COLLECTION, PRICES AND USES—The root of Wild Sarsaparilla is collected in autumn, and brings from 5 to 8 cents a pound.
This has long been a popular remedy, both among the Indians and domestic practice, and was official in the United States Pharmacopoeia from 1820 to 1880. Its use is that of an alterative, stimulant and diaphoretic and in this it resembles the official sarsaparilla obtained from tropical America.
SIMILAR SPECIES—The American spikehead (Aralia racemosa L.), known also as spignet, spiceberry, Indian-root, petty-morrel, life-of-man and old-man's-root, is employed like Aralia nudicaulis. It is distinguished from this by its taller, herbaceous habit, its much-branched stem from 3 to 6 feet high and very large leaves consisting of thin, oval, heart shaped, double saw-toothed leaflets. The small, greenish flowers are arranged in numerous clusters, instead of only three as in nudicaulis and also appear somewhat later, namely, from July to August. The berries are roundish, reddish brown, or dark purple.
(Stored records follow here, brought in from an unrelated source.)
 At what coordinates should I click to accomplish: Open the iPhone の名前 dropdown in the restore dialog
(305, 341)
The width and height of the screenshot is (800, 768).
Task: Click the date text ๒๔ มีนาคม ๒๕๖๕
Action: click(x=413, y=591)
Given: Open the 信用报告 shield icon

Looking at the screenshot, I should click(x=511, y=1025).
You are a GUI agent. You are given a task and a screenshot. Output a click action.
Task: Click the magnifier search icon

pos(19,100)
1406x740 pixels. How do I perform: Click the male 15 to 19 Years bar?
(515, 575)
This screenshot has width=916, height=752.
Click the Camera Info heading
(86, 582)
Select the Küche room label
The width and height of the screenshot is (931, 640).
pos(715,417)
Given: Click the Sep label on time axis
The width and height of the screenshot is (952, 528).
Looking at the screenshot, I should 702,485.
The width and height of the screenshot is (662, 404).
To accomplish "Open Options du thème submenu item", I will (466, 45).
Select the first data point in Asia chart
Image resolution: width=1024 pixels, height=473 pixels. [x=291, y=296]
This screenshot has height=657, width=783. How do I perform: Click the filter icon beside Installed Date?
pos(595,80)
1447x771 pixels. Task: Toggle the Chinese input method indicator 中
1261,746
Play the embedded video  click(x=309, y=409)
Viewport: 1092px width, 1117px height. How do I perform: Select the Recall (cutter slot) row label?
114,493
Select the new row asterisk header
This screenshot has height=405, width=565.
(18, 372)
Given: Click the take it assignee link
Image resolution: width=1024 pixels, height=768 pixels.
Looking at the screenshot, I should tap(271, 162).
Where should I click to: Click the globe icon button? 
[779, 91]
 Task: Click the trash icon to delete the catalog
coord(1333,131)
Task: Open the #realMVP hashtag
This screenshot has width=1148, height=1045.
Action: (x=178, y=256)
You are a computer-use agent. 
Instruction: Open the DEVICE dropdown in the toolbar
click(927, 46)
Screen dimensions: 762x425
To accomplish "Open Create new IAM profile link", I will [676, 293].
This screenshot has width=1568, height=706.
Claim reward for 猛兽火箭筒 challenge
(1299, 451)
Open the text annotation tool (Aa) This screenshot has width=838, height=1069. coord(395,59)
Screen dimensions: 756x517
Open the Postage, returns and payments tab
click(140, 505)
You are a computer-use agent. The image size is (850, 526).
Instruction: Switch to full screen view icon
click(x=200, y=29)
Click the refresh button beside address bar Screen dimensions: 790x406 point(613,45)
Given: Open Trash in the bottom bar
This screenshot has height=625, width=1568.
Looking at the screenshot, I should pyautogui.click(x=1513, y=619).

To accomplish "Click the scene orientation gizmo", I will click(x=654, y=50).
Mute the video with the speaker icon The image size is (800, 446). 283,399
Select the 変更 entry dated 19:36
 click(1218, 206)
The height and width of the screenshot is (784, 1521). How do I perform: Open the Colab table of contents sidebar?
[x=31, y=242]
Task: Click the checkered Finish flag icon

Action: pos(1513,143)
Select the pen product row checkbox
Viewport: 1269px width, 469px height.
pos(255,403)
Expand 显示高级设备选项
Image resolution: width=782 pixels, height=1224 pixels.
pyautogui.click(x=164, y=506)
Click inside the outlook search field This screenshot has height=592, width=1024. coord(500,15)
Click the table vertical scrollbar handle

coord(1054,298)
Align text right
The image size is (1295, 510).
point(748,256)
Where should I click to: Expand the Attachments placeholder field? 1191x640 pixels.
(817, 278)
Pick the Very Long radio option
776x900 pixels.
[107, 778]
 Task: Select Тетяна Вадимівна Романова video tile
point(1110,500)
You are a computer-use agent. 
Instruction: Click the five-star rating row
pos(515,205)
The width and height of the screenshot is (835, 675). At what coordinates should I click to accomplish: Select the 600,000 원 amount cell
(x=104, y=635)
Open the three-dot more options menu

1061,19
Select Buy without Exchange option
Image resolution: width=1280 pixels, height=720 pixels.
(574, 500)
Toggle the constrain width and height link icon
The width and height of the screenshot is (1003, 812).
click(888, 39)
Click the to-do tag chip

The rootstock is shorter than that of nudicaulis and much thicker, with prominent stem scars, and furnished with, numerous, very long, rather thin roots. The odor and taste are stronger than in nudicaulis. It is also collected in autumn, and brings from 4 to 8 cents a pound.
The American spikenard occurs in similar situations as nudicaulis, but its range extends somewhat farther South, Georgia being given as the Southern limit.
The California spikenard (Aralia californica Wats.) may be used for the same purpose as the other species. The plant is larger than Aralia racemosa, but otherwise is very much like it. The root is also larger than that of A. racemosa.